-------- Data provided --------

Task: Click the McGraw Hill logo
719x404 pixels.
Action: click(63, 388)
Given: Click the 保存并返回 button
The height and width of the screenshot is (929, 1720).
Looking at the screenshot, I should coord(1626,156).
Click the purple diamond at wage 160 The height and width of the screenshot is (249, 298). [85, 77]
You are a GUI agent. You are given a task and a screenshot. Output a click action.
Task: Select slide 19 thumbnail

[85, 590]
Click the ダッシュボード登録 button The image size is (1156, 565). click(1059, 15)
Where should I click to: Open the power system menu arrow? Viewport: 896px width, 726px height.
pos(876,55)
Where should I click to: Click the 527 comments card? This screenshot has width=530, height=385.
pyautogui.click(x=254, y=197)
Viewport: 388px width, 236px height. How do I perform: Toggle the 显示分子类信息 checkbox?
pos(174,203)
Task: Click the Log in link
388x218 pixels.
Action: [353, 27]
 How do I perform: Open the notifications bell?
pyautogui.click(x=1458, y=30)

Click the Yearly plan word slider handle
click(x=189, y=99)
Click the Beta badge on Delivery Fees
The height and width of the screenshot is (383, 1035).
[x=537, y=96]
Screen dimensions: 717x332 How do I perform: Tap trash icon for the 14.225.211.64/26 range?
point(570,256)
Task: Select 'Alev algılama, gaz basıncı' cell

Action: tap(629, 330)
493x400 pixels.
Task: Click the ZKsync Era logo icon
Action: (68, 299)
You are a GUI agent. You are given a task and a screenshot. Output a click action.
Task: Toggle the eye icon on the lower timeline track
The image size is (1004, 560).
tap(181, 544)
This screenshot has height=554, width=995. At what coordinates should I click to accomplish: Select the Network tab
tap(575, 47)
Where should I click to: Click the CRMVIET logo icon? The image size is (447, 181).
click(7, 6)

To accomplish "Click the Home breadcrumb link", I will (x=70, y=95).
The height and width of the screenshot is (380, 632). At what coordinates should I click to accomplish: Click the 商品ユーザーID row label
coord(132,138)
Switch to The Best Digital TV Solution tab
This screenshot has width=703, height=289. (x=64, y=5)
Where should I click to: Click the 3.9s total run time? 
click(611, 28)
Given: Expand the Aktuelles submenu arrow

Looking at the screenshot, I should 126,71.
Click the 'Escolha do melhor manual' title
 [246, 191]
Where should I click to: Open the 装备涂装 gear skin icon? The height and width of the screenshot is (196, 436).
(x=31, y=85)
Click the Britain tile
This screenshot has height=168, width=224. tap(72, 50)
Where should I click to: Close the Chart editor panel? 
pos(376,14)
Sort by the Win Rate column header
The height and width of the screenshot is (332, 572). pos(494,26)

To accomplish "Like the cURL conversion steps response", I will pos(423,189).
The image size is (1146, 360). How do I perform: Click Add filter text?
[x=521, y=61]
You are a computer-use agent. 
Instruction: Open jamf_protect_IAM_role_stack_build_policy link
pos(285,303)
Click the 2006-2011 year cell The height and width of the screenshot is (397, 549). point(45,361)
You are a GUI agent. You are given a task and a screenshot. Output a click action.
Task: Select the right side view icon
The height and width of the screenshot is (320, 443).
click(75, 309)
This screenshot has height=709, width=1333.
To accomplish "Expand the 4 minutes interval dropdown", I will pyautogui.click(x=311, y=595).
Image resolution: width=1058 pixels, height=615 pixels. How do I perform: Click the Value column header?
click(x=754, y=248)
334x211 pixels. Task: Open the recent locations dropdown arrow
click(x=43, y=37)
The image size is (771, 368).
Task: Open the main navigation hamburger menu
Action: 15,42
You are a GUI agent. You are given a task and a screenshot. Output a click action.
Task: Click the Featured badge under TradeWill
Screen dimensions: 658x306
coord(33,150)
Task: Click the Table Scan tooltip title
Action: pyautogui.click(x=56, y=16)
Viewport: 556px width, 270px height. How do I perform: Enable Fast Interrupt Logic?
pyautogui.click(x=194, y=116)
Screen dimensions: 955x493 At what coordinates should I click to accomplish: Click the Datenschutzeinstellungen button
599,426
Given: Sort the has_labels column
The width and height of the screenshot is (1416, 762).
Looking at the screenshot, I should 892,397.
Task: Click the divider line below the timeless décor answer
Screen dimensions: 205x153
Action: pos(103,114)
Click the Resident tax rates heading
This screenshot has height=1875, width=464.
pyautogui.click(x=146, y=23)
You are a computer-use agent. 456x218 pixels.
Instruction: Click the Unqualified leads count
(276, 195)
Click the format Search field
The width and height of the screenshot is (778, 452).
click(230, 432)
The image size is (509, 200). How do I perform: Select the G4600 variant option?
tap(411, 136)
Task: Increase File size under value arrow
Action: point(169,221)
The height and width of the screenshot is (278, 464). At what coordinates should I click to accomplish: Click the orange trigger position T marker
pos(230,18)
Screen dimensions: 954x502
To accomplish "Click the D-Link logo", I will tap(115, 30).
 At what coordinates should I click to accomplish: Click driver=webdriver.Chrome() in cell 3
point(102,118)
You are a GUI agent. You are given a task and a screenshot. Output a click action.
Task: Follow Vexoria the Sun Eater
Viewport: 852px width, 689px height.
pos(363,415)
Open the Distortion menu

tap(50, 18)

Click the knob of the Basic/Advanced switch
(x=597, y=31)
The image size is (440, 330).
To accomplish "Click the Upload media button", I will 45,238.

--------

# [Task directions]
Every record above needs to be restated exactly.

# [Written reply]
Task: Click the McGraw Hill logo
719x404 pixels.
Action: click(63, 388)
Given: Click the 保存并返回 button
The height and width of the screenshot is (929, 1720).
Looking at the screenshot, I should coord(1626,156).
Click the purple diamond at wage 160 The height and width of the screenshot is (249, 298). [85, 77]
You are a GUI agent. You are given a task and a screenshot. Output a click action.
Task: Select slide 19 thumbnail

[85, 590]
Click the ダッシュボード登録 button The image size is (1156, 565). click(1059, 15)
Where should I click to: Open the power system menu arrow? Viewport: 896px width, 726px height.
pos(876,55)
Where should I click to: Click the 527 comments card? This screenshot has width=530, height=385.
pyautogui.click(x=254, y=197)
Viewport: 388px width, 236px height. How do I perform: Toggle the 显示分子类信息 checkbox?
pos(174,203)
Task: Click the Log in link
388x218 pixels.
Action: [353, 27]
 How do I perform: Open the notifications bell?
pyautogui.click(x=1458, y=30)

Click the Yearly plan word slider handle
click(x=189, y=99)
Click the Beta badge on Delivery Fees
The height and width of the screenshot is (383, 1035).
[x=537, y=96]
Screen dimensions: 717x332 How do I perform: Tap trash icon for the 14.225.211.64/26 range?
point(570,256)
Task: Select 'Alev algılama, gaz basıncı' cell

Action: tap(629, 330)
493x400 pixels.
Task: Click the ZKsync Era logo icon
Action: (68, 299)
You are a GUI agent. You are given a task and a screenshot. Output a click action.
Task: Toggle the eye icon on the lower timeline track
The image size is (1004, 560).
tap(181, 544)
This screenshot has height=554, width=995. At what coordinates should I click to accomplish: Select the Network tab
tap(575, 47)
Where should I click to: Click the CRMVIET logo icon? The image size is (447, 181).
click(7, 6)

To accomplish "Click the Home breadcrumb link", I will (x=70, y=95).
The height and width of the screenshot is (380, 632). At what coordinates should I click to accomplish: Click the 商品ユーザーID row label
coord(132,138)
Switch to The Best Digital TV Solution tab
This screenshot has width=703, height=289. (x=64, y=5)
Where should I click to: Click the 3.9s total run time? 
click(611, 28)
Given: Expand the Aktuelles submenu arrow

Looking at the screenshot, I should 126,71.
Click the 'Escolha do melhor manual' title
 [246, 191]
Where should I click to: Open the 装备涂装 gear skin icon? The height and width of the screenshot is (196, 436).
(x=31, y=85)
Click the Britain tile
This screenshot has height=168, width=224. tap(72, 50)
Where should I click to: Close the Chart editor panel? 
pos(376,14)
Sort by the Win Rate column header
The height and width of the screenshot is (332, 572). pos(494,26)

To accomplish "Like the cURL conversion steps response", I will pos(423,189).
The image size is (1146, 360). How do I perform: Click Add filter text?
[x=521, y=61]
You are a computer-use agent. 
Instruction: Open jamf_protect_IAM_role_stack_build_policy link
pos(285,303)
Click the 2006-2011 year cell The height and width of the screenshot is (397, 549). point(45,361)
You are a GUI agent. You are given a task and a screenshot. Output a click action.
Task: Select the right side view icon
The height and width of the screenshot is (320, 443).
click(75, 309)
This screenshot has height=709, width=1333.
To accomplish "Expand the 4 minutes interval dropdown", I will pyautogui.click(x=311, y=595).
Image resolution: width=1058 pixels, height=615 pixels. How do I perform: Click the Value column header?
click(x=754, y=248)
334x211 pixels. Task: Open the recent locations dropdown arrow
click(x=43, y=37)
The image size is (771, 368).
Task: Open the main navigation hamburger menu
Action: 15,42
You are a GUI agent. You are given a task and a screenshot. Output a click action.
Task: Click the Featured badge under TradeWill
Screen dimensions: 658x306
coord(33,150)
Task: Click the Table Scan tooltip title
Action: pyautogui.click(x=56, y=16)
Viewport: 556px width, 270px height. How do I perform: Enable Fast Interrupt Logic?
pyautogui.click(x=194, y=116)
Screen dimensions: 955x493 At what coordinates should I click to accomplish: Click the Datenschutzeinstellungen button
599,426
Given: Sort the has_labels column
The width and height of the screenshot is (1416, 762).
Looking at the screenshot, I should 892,397.
Task: Click the divider line below the timeless décor answer
Screen dimensions: 205x153
Action: pos(103,114)
Click the Resident tax rates heading
This screenshot has height=1875, width=464.
pyautogui.click(x=146, y=23)
You are a computer-use agent. 456x218 pixels.
Instruction: Click the Unqualified leads count
(276, 195)
Click the format Search field
The width and height of the screenshot is (778, 452).
click(230, 432)
The image size is (509, 200). How do I perform: Select the G4600 variant option?
tap(411, 136)
Task: Increase File size under value arrow
Action: point(169,221)
The height and width of the screenshot is (278, 464). At what coordinates should I click to accomplish: Click the orange trigger position T marker
pos(230,18)
Screen dimensions: 954x502
To accomplish "Click the D-Link logo", I will tap(115, 30).
 At what coordinates should I click to accomplish: Click driver=webdriver.Chrome() in cell 3
point(102,118)
You are a GUI agent. You are given a task and a screenshot. Output a click action.
Task: Follow Vexoria the Sun Eater
Viewport: 852px width, 689px height.
pos(363,415)
Open the Distortion menu

tap(50, 18)

Click the knob of the Basic/Advanced switch
(x=597, y=31)
The image size is (440, 330).
To accomplish "Click the Upload media button", I will 45,238.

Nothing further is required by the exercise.